(Beginning of Supplied material)

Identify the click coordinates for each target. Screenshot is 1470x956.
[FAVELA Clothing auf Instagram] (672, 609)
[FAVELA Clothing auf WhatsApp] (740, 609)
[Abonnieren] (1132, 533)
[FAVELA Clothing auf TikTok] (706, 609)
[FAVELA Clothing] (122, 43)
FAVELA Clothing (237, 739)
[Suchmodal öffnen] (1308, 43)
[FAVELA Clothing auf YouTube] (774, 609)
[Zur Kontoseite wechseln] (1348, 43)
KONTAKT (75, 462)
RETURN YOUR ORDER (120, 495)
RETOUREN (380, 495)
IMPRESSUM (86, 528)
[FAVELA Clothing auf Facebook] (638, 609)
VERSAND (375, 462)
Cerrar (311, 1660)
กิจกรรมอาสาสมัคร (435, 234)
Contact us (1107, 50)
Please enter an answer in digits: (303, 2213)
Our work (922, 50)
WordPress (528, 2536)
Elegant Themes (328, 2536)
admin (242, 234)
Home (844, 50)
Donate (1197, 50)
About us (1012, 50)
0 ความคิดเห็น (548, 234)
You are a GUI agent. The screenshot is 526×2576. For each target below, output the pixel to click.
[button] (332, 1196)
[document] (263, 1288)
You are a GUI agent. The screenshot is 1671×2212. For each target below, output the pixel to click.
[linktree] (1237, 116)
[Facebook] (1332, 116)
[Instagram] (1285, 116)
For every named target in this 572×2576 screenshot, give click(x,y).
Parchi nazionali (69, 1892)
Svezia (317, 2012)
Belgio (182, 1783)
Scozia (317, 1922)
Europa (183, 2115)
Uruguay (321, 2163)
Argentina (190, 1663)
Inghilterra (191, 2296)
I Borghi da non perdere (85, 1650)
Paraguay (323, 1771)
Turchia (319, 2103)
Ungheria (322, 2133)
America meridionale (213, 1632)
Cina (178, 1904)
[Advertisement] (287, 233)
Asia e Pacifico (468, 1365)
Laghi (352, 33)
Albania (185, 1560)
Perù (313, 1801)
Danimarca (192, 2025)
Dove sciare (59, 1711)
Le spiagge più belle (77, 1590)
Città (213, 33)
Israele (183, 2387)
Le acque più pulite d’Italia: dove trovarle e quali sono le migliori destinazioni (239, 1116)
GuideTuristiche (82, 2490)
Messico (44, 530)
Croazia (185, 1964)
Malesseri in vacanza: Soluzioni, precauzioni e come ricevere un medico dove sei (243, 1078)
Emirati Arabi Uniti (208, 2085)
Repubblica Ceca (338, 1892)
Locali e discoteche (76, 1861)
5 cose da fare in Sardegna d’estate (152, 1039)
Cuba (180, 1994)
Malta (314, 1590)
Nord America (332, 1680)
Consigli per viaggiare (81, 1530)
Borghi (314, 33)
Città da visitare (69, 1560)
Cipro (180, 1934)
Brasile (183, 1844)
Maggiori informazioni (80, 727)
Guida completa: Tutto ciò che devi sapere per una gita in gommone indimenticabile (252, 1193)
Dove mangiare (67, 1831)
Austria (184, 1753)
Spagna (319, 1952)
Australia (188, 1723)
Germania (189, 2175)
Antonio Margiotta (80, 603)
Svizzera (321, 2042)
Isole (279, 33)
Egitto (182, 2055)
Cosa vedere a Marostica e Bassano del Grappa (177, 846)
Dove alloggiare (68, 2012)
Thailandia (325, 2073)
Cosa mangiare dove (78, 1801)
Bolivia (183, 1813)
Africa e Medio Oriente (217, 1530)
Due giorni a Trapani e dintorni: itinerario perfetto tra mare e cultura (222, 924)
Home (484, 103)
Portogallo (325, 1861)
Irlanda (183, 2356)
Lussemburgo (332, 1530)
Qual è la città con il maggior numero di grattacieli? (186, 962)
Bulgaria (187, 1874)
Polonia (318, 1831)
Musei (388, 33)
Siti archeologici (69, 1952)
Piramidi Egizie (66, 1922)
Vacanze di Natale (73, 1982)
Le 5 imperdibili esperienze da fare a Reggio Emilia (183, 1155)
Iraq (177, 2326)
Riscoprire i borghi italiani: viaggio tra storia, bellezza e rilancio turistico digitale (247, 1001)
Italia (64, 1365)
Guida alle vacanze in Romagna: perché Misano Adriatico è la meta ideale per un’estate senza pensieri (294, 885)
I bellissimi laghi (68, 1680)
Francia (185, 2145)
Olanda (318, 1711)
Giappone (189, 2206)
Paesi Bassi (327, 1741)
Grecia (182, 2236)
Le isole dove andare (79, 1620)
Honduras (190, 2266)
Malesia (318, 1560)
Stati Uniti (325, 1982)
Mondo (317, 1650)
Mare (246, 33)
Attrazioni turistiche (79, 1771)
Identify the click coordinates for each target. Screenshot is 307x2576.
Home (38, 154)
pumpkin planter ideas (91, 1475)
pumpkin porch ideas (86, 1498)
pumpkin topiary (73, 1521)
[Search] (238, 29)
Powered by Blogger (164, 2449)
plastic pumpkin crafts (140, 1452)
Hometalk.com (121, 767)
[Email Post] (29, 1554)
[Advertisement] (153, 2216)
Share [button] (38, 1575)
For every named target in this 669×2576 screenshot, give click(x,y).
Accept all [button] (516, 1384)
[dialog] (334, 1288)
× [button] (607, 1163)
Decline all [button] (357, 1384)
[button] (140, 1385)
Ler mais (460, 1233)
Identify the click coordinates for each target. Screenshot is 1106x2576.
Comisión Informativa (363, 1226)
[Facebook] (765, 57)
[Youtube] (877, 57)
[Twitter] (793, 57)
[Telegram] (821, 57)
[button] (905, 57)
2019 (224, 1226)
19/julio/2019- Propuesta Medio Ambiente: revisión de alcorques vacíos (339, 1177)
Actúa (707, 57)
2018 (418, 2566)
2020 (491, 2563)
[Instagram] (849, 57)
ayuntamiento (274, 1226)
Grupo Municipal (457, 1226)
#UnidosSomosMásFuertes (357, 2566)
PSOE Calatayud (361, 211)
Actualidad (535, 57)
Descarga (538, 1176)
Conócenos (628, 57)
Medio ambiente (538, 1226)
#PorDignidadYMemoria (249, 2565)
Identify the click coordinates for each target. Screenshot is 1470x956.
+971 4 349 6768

(End of Supplied material)

Copy down the whole of the data above, matching it exactly.

◆ **Solution to the problem**
Identify the click coordinates for each target. Screenshot is 1470x956.
[FAVELA Clothing auf Instagram] (672, 609)
[FAVELA Clothing auf WhatsApp] (740, 609)
[Abonnieren] (1132, 533)
[FAVELA Clothing auf TikTok] (706, 609)
[FAVELA Clothing] (122, 43)
FAVELA Clothing (237, 739)
[Suchmodal öffnen] (1308, 43)
[FAVELA Clothing auf YouTube] (774, 609)
[Zur Kontoseite wechseln] (1348, 43)
KONTAKT (75, 462)
RETURN YOUR ORDER (120, 495)
RETOUREN (380, 495)
IMPRESSUM (86, 528)
[FAVELA Clothing auf Facebook] (638, 609)
VERSAND (375, 462)
Cerrar (311, 1660)
กิจกรรมอาสาสมัคร (435, 234)
Contact us (1107, 50)
Please enter an answer in digits: (303, 2213)
Our work (922, 50)
WordPress (528, 2536)
Elegant Themes (328, 2536)
admin (242, 234)
Home (844, 50)
Donate (1197, 50)
About us (1012, 50)
0 ความคิดเห็น (548, 234)
You are a GUI agent. The screenshot is 526×2576. For each target below, output the pixel to click.
[button] (332, 1196)
[document] (263, 1288)
You are a GUI agent. The screenshot is 1671×2212. For each target below, output the pixel to click.
[linktree] (1237, 116)
[Facebook] (1332, 116)
[Instagram] (1285, 116)
For every named target in this 572×2576 screenshot, give click(x,y).
Parchi nazionali (69, 1892)
Svezia (317, 2012)
Belgio (182, 1783)
Scozia (317, 1922)
Europa (183, 2115)
Uruguay (321, 2163)
Argentina (190, 1663)
Inghilterra (191, 2296)
I Borghi da non perdere (85, 1650)
Paraguay (323, 1771)
Turchia (319, 2103)
Ungheria (322, 2133)
America meridionale (213, 1632)
Cina (178, 1904)
[Advertisement] (287, 233)
Asia e Pacifico (468, 1365)
Laghi (352, 33)
Albania (185, 1560)
Perù (313, 1801)
Danimarca (192, 2025)
Dove sciare (59, 1711)
Le spiagge più belle (77, 1590)
Città (213, 33)
Israele (183, 2387)
Le acque più pulite d’Italia: dove trovarle e quali sono le migliori destinazioni (239, 1116)
GuideTuristiche (82, 2490)
Messico (44, 530)
Croazia (185, 1964)
Malesseri in vacanza: Soluzioni, precauzioni e come ricevere un medico dove sei (243, 1078)
Emirati Arabi Uniti (208, 2085)
Repubblica Ceca (338, 1892)
Locali e discoteche (76, 1861)
5 cose da fare in Sardegna d’estate (152, 1039)
Cuba (180, 1994)
Malta (314, 1590)
Nord America (332, 1680)
Consigli per viaggiare (81, 1530)
Borghi (314, 33)
Città da visitare (69, 1560)
Cipro (180, 1934)
Brasile (183, 1844)
Maggiori informazioni (80, 727)
Guida completa: Tutto ciò che devi sapere per una gita in gommone indimenticabile (252, 1193)
Dove mangiare (67, 1831)
Austria (184, 1753)
Spagna (319, 1952)
Australia (188, 1723)
Germania (189, 2175)
Antonio Margiotta (80, 603)
Svizzera (321, 2042)
Isole (279, 33)
Egitto (182, 2055)
Cosa vedere a Marostica e Bassano del Grappa (177, 846)
Dove alloggiare (68, 2012)
Thailandia (325, 2073)
Cosa mangiare dove (78, 1801)
Bolivia (183, 1813)
Africa e Medio Oriente (217, 1530)
Due giorni a Trapani e dintorni: itinerario perfetto tra mare e cultura (222, 924)
Home (484, 103)
Portogallo (325, 1861)
Irlanda (183, 2356)
Lussemburgo (332, 1530)
Qual è la città con il maggior numero di grattacieli? (186, 962)
Bulgaria (187, 1874)
Polonia (318, 1831)
Musei (388, 33)
Siti archeologici (69, 1952)
Piramidi Egizie (66, 1922)
Vacanze di Natale (73, 1982)
Le 5 imperdibili esperienze da fare a Reggio Emilia (183, 1155)
Iraq (177, 2326)
Riscoprire i borghi italiani: viaggio tra storia, bellezza e rilancio turistico digitale (247, 1001)
Italia (64, 1365)
Guida alle vacanze in Romagna: perché Misano Adriatico è la meta ideale per un’estate senza pensieri (294, 885)
I bellissimi laghi (68, 1680)
Francia (185, 2145)
Olanda (318, 1711)
Giappone (189, 2206)
Paesi Bassi (327, 1741)
Grecia (182, 2236)
Le isole dove andare (79, 1620)
Honduras (190, 2266)
Malesia (318, 1560)
Stati Uniti (325, 1982)
Mondo (317, 1650)
Mare (246, 33)
Attrazioni turistiche (79, 1771)
Identify the click coordinates for each target. Screenshot is 307x2576.
Home (38, 154)
pumpkin planter ideas (91, 1475)
pumpkin porch ideas (86, 1498)
pumpkin topiary (73, 1521)
[Search] (238, 29)
Powered by Blogger (164, 2449)
plastic pumpkin crafts (140, 1452)
Hometalk.com (121, 767)
[Email Post] (29, 1554)
[Advertisement] (153, 2216)
Share [button] (38, 1575)
For every named target in this 669×2576 screenshot, give click(x,y).
Accept all [button] (516, 1384)
[dialog] (334, 1288)
× [button] (607, 1163)
Decline all [button] (357, 1384)
[button] (140, 1385)
Ler mais (460, 1233)
Identify the click coordinates for each target. Screenshot is 1106x2576.
Comisión Informativa (363, 1226)
[Facebook] (765, 57)
[Youtube] (877, 57)
[Twitter] (793, 57)
[Telegram] (821, 57)
[button] (905, 57)
2019 (224, 1226)
19/julio/2019- Propuesta Medio Ambiente: revisión de alcorques vacíos (339, 1177)
Actúa (707, 57)
2018 (418, 2566)
2020 (491, 2563)
[Instagram] (849, 57)
ayuntamiento (274, 1226)
Grupo Municipal (457, 1226)
#UnidosSomosMásFuertes (357, 2566)
PSOE Calatayud (361, 211)
Actualidad (535, 57)
Descarga (538, 1176)
Conócenos (628, 57)
Medio ambiente (538, 1226)
#PorDignidadYMemoria (249, 2565)
Identify the click coordinates for each target. Screenshot is 1470x956.
+971 4 349 6768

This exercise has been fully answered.